In het derde kwartaal ga je aan de slag met metabolisme en farmacotherapie/toxiciteit. Je formuleert persoonlijke leerdoelen voor diagnose, behandeling, preventie en onderzoek van bepaalde ziektebeelden. Daarnaast maak je kennis met methoden voor onderzoek naar metabolisme en naar bijwerkingen van lichaamsvreemde agentia en leg je het verband met mechanismen. Op basis van patiëntencontacten verdiep je je in de organisatie van de zorg. Ook ontwikkel je meer wetenschappelijke vaardigheden en leer je (delen van) de empirische cyclus toepassen op je eigen projecten. De uitkomsten vertaal je naar de medische praktijk (Evidence Based Practice, EBP). Je gaat verder met het opzetten en uitvoeren van het innovatieproject, dat je in Q2 hebt voorbereid. Ook ga je verder in op communicatie, consultvoering en klinisch redeneren. Je oefent reeds verworven psychomotorische vaardigheden en verwerft nieuwe.

Q4: Aanval en verdediging

In het thema van het vierde kwartaal horen onderwerpen als immuunsysteem, ontstekingen, micro-organismen, infecties, microbiotica van het lichaam, vaccinatie, antibiotica en resistentie thuis. Ook in dit kwartaal formuleer je nieuwe leerdoelen.
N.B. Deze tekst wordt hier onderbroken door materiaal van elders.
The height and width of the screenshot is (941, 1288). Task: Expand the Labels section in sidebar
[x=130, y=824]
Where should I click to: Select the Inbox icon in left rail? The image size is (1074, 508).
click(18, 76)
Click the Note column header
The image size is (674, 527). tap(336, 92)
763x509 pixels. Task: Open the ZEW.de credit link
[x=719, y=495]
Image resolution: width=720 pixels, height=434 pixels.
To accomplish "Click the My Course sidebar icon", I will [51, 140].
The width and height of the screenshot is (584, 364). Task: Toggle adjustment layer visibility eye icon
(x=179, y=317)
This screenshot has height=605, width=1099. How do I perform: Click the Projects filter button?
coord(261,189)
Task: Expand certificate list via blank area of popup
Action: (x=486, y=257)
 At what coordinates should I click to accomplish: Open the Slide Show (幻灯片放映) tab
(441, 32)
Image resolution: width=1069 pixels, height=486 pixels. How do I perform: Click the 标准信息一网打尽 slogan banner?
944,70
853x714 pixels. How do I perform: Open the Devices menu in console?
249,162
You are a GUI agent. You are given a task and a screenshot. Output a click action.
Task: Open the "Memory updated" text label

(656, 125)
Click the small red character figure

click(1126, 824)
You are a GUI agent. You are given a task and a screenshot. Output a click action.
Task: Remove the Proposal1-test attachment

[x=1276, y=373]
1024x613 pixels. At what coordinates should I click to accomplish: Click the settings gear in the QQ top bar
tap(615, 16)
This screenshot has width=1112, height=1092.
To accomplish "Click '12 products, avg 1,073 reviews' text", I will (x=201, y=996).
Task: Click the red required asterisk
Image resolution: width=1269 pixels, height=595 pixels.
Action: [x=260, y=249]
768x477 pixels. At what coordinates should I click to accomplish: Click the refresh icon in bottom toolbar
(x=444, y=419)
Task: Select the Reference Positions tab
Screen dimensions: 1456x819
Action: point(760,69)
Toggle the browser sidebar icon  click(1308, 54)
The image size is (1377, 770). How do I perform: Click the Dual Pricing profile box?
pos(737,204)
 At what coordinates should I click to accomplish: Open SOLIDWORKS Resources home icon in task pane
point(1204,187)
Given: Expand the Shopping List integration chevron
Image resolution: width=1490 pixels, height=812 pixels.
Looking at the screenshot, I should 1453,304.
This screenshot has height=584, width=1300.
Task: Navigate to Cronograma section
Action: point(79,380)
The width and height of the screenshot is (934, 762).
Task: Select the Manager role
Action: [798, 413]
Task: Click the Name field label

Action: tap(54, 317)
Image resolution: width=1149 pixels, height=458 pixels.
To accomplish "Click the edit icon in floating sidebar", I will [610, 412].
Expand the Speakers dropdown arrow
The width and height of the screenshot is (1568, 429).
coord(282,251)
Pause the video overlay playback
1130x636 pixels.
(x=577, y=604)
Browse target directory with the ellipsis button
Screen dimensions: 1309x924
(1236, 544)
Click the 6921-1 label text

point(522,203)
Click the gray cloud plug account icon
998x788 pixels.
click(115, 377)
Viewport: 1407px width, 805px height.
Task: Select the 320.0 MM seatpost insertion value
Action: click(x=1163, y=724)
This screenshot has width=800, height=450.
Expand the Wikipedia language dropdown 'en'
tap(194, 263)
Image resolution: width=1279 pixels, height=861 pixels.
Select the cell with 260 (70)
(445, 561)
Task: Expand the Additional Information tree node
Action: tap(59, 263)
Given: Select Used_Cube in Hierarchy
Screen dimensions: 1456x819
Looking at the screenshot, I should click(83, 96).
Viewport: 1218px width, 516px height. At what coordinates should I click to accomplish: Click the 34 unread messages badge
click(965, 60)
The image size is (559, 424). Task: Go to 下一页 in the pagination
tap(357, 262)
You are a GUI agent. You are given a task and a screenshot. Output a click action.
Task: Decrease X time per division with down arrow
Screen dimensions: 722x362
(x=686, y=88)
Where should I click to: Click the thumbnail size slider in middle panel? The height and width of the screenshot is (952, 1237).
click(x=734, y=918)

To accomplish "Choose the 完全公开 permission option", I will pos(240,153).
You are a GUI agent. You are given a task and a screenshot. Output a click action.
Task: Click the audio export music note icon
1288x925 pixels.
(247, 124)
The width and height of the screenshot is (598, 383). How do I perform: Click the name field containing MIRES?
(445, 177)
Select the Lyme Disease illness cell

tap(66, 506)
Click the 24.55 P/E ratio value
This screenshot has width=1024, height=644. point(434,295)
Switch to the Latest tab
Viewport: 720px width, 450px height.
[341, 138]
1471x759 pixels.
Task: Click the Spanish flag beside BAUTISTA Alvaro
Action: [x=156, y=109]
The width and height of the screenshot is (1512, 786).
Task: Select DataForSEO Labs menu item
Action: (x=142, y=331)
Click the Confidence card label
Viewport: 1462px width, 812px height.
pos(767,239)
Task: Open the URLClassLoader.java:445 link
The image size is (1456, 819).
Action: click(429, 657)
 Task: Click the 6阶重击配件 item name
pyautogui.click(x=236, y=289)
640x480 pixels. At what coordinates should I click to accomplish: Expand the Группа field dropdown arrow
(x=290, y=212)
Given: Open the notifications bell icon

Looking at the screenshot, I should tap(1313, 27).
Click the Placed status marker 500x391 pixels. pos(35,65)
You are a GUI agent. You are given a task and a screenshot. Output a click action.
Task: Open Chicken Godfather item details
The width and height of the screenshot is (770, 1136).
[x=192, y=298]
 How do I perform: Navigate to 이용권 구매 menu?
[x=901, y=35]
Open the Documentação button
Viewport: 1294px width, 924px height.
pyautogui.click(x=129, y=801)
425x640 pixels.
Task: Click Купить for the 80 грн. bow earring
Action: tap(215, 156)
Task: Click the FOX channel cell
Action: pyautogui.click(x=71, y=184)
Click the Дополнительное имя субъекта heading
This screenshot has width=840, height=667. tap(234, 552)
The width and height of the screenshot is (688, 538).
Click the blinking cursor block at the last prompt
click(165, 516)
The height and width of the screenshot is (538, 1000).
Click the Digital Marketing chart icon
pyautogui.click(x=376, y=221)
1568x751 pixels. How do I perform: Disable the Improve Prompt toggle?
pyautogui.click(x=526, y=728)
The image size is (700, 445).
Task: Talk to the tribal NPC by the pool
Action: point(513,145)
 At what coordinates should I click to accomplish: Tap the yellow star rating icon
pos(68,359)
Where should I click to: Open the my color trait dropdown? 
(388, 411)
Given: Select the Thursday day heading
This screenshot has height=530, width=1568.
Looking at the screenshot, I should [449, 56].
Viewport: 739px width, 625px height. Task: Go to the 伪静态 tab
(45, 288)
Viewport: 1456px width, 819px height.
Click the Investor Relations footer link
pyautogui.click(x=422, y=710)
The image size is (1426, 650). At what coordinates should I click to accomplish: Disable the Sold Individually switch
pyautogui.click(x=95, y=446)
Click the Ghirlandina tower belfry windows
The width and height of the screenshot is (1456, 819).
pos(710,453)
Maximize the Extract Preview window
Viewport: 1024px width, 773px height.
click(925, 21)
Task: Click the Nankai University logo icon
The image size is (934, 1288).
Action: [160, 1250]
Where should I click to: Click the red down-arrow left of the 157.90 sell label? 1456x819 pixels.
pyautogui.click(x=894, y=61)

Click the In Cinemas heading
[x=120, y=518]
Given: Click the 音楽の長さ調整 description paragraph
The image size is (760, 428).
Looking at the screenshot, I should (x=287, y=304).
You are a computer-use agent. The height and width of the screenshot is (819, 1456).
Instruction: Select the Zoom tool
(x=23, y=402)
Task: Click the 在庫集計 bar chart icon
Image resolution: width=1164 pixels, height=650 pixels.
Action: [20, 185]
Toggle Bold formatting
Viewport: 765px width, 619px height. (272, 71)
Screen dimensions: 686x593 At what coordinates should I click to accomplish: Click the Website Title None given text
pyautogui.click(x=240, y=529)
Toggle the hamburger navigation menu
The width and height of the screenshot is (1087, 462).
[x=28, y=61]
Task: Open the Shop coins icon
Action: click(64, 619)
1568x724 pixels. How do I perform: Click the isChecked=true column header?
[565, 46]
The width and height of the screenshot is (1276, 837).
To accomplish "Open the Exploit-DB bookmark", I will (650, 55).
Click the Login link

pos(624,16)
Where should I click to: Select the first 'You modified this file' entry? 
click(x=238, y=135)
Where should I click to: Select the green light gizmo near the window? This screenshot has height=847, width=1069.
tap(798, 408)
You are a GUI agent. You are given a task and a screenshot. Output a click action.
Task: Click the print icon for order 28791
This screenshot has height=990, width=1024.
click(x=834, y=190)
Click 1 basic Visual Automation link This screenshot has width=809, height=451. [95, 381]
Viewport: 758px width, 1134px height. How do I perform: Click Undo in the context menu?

Je maakt kennis met methoden voor onderzoek naar infecties en afweer, en leg je het verband met mechanismen. Je wetenschappelijke vaardigheden worden verbreed en ingezet tijdens projecten. Je reflecteert kritisch op het terrein van medische innovaties en hebt opnieuw aandacht voor EBP. In teamverband voer je een wetenschappelijk onderzoek uit. Je gaat verder met het trainen en verwerven van diverse beroepsvaardigheden en je ontwikkelt vaardigheden in de stappen van het moreel beraad.